BASIS OF PRESENTATION AND LIQUIDITY
|12 Months Ended
Dec. 31, 2020
|Notes to Financial Statements
|BASIS OF PRESENTATION AND LIQUIDITY
NOTE B – BASIS OF PRESENTATION AND LIQUIDITY
The accompanying consolidated financial statements have been prepared assuming that the Company will continue as a going concern. As shown in the accompanying consolidated financial statements, the Company incurred losses from continuing operations applicable to its common stockholders of $10.6 million and $11.8 million during the years ended December 31, 2020 and 2019, respectively, and has an accumulated deficit applicable to its common stockholders of $66.2 million, at December 31, 2020. The Company incurred operating losses of $12.2 million and $4.9 million during the years ended December 31, 2020 and 2019, respectively. At December 31, 2020, the Company had working capital of negative $5.8 million (which includes current restricted cash of $12.9 million) and a stockholders’ deficit of $28.7 million.
On May 4, 2020, a group of lenders agreed to provide a $300 million senior secured term loan facility to BKRF OCB, LLC, one of Global Clean Energy Holdings, Inc.’s subsidiaries, to enable that subsidiary to acquire the equity interests of Bakersfield Renewable Fuels, LLC and to pay the anticipated costs of the retooling of the Bakersfield Biorefinery owned by Bakersfield Renewable Fuels, LLC. Concurrently with the senior credit facility, a group of mezzanine lenders also agreed to provide a $65 million secured term loan facility to be used to pay the costs of repurposing and starting up the Bakersfield biorefinery. Although the funds provided by the senior and mezzanine lenders may only be used for the Bakersfield Biorefinery and servicing these debt obligations, since the Company shares facilities and personnel, Global Clean Energy Holdings, Inc. will realize a reduction in certain of its operating expenses. The Company believes that these cost savings, plus the Company’s other financial resources, including its ability to raise additional funds and the exercise of an outstanding warrant, should be sufficient to fund the Company’s operations through the start-up of the Bakersfield Biorefinery. See “Note E - Debt.” On October 12, 2020, the group of lenders agreed to lend up to an additional $15 million for the Bakersfield Biorefinery and a portion to the Company’s upstream Camelina production business. This additional amount increased the amount available under the senior credit facility to $313.2 million and the mezzanine credit facility to $66.8 million, for a total of $380 million.
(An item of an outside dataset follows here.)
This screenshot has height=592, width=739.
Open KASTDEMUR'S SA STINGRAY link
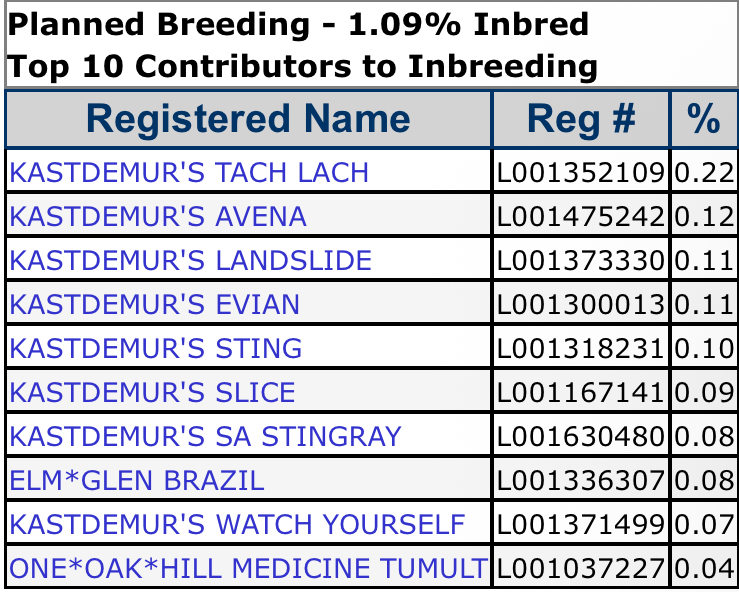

At the time of this filing there are no commitments of additional capital.As disclosed in Note J - Subsequent Events, regarding the amended credit facility agreement, we plan on raising additional funds in public or private financing transactions to add a cash reserve for the completion and start-up operations of the Bakersfield Biorefinery and other corporate purposes.
In April of 2019, the Company executed a binding Product Offtake Agreement (the “Offtake Agreement”) with ExxonMobil Oil Corporation (“Purchaser”) pursuant to which Purchaser has committed to purchase of 105 million gallons per year of renewable diesel annually from the Bakersfield Biorefinery (with a right to purchase higher volumes as available), and the Company has committed to sell these quantities of renewable diesel to Purchaser. The Purchaser’s obligation to purchase renewable diesel will last for a period of five years following the date that the Bakersfield Biorefinery commences commercial operations. The Purchaser has the option to extend the initial five-year term. Either party may terminate the Offtake Agreement if the Bakersfield Biorefinery does not meet certain production levels by certain milestone dates following the commencement of the Bakersfield Biorefinery’s operations.